## AUFGABE A
Prüfen Sie, ob die folgenden Aussagen mit dem Forumsbeitrag über zsh übereinstimmen. Antworten Sie jeweils mit Ja oder Nein und zitieren Sie die entscheidenden Worte des Beitrags wörtlich: (i) Der Verfasser meldet sich per Passwort am Server an. (ii) Der Verfasser möchte zum Verbinden nur noch abc eingeben. (iii) Der Verfasser bittet um Hilfe beim Schreiben des Scripts.
## AUFGABE B
Nennen Sie alle Befehlszeilen, die der Verfasser des Forumsbeitrags über zsh als bereits getippte oder künftig gewünschte Eingaben anführt.
## AUFGABE C
Fahren Sie mit dem Forumsbeitrag über das Abfangen von „command not found“ in zsh fort.

## VORLIEGENDER TEXT
------------------------------

# zsh - "command not found" abfangen

## doedel

Hi Leute,

ich habe hier am Rechner eine ssh-config file, welche mir IPs, lange Hostnamen usw vereinfacht, den User-Namen erspart, ...

Wenn ich nun ssh abc tippe, lande ich direkt als User XY auf dem Server, auf den abc in der Config zeigt, authentifiziert über Keyfiles.

Um das ganze jetzt noch weiter zu "vereinfachen", ich möchte nur noch abc tippen.

Kann man bzw wie kann man, das abc anfangen, wenn es das nicht als Command gibt? Ich möchte die eingegebene Zeile dann mit meiner ssh-config vergleichen und wenn dort die Zeile als Hostname zu finden ist, soll er "ssh abc" ausführen.

Toll wäre in dem Zug dann auch noch usernamen-Änderung, also z.b. nur noch root@abc tippen oder so.

Das Script dazu schreiben bekomme ich hin, dabei brauch ich keine Hilfe, ich muss nur irgendwie rausfinden wie ich das "command not found" abfangen kann oder ob's da noch eine andere Möglichkeit gibt.

------------------------------

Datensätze

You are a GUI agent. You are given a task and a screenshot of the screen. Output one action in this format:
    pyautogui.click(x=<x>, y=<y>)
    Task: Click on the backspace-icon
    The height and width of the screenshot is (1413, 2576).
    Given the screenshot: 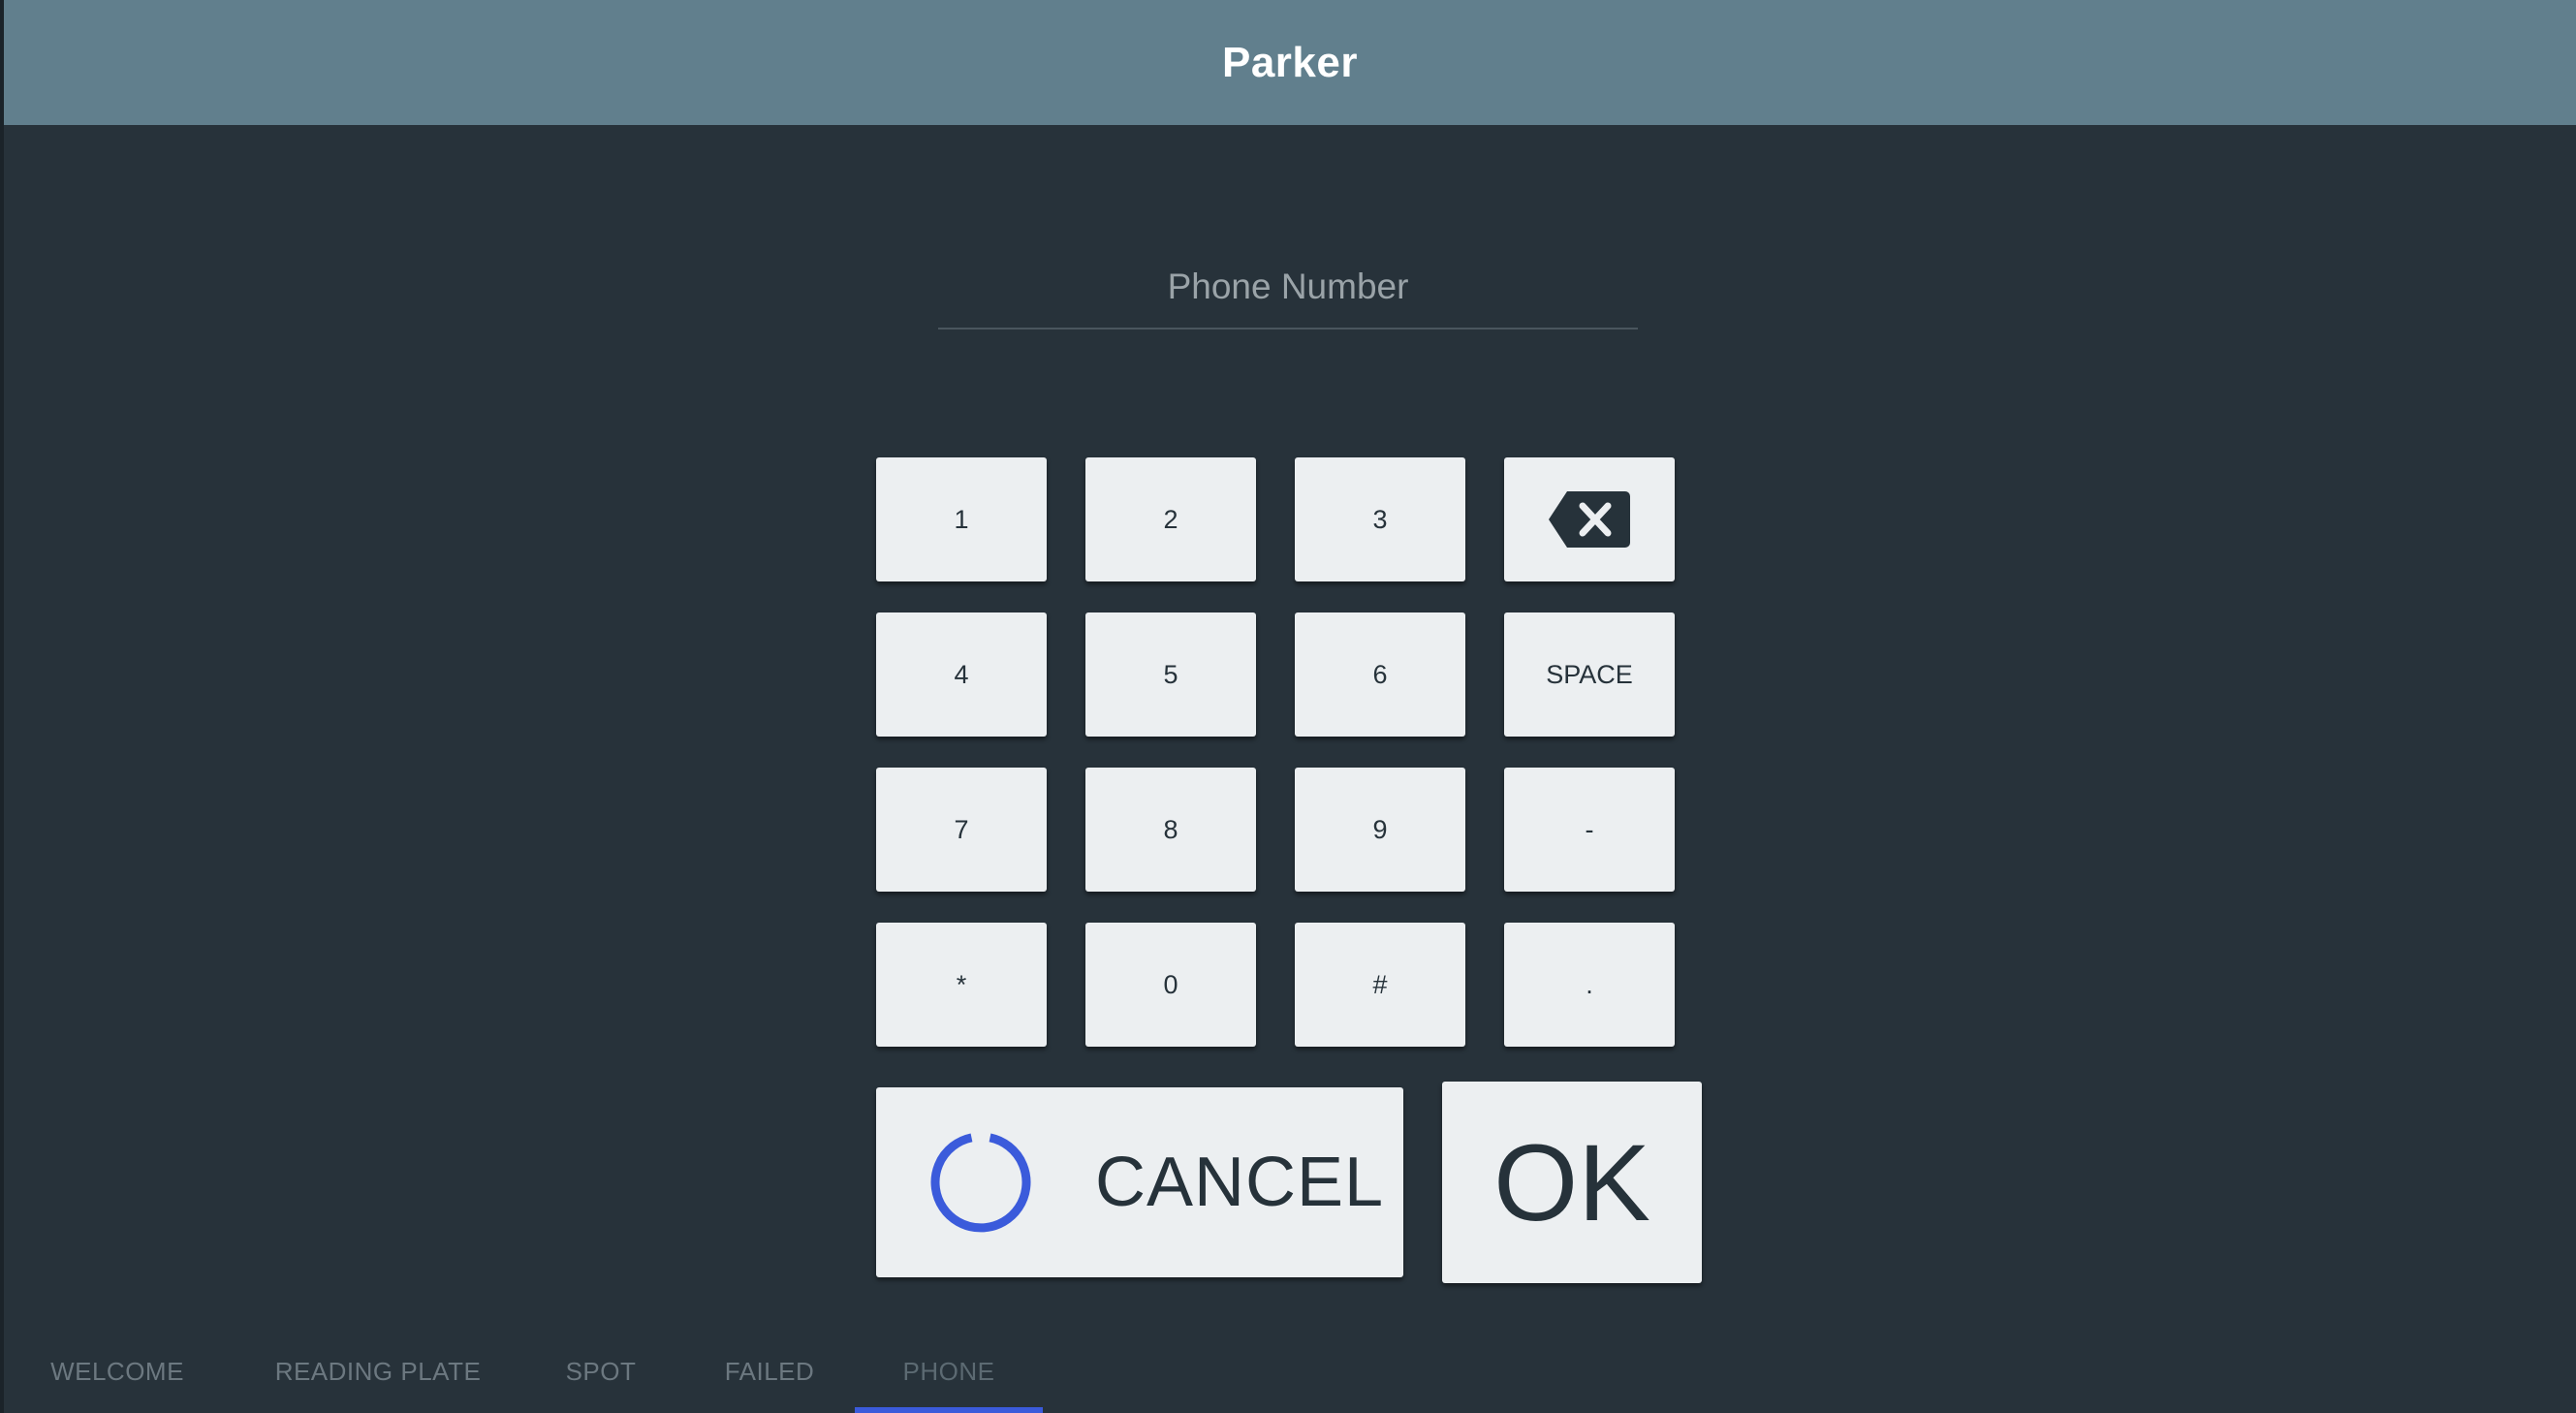 What is the action you would take?
    pyautogui.click(x=1589, y=520)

------------------------------

## ANTWORT A
(i) Nein: „authentifiziert über Keyfiles“
(ii) Ja: „ich möchte nur noch abc tippen.“
(iii) Nein: „Das Script dazu schreiben bekomme ich hin, dabei brauch ich keine Hilfe“

## ANTWORT B
- ssh abc
- abc
- root@abc

## ANTWORT C
----------

## fuchur

Hi

 *doedel wrote:*   

> Hi Leute,
> 
> ich habe hier am Rechner eine ssh-config file, welche mir IPs, lange Hostnamen usw vereinfacht, den User-Namen erspart, ...
> 
> Wenn ich nun ssh abc tippe, lande ich direkt als User XY auf dem Server, auf den abc in der Config zeigt, authentifiziert über Keyfiles.
> ...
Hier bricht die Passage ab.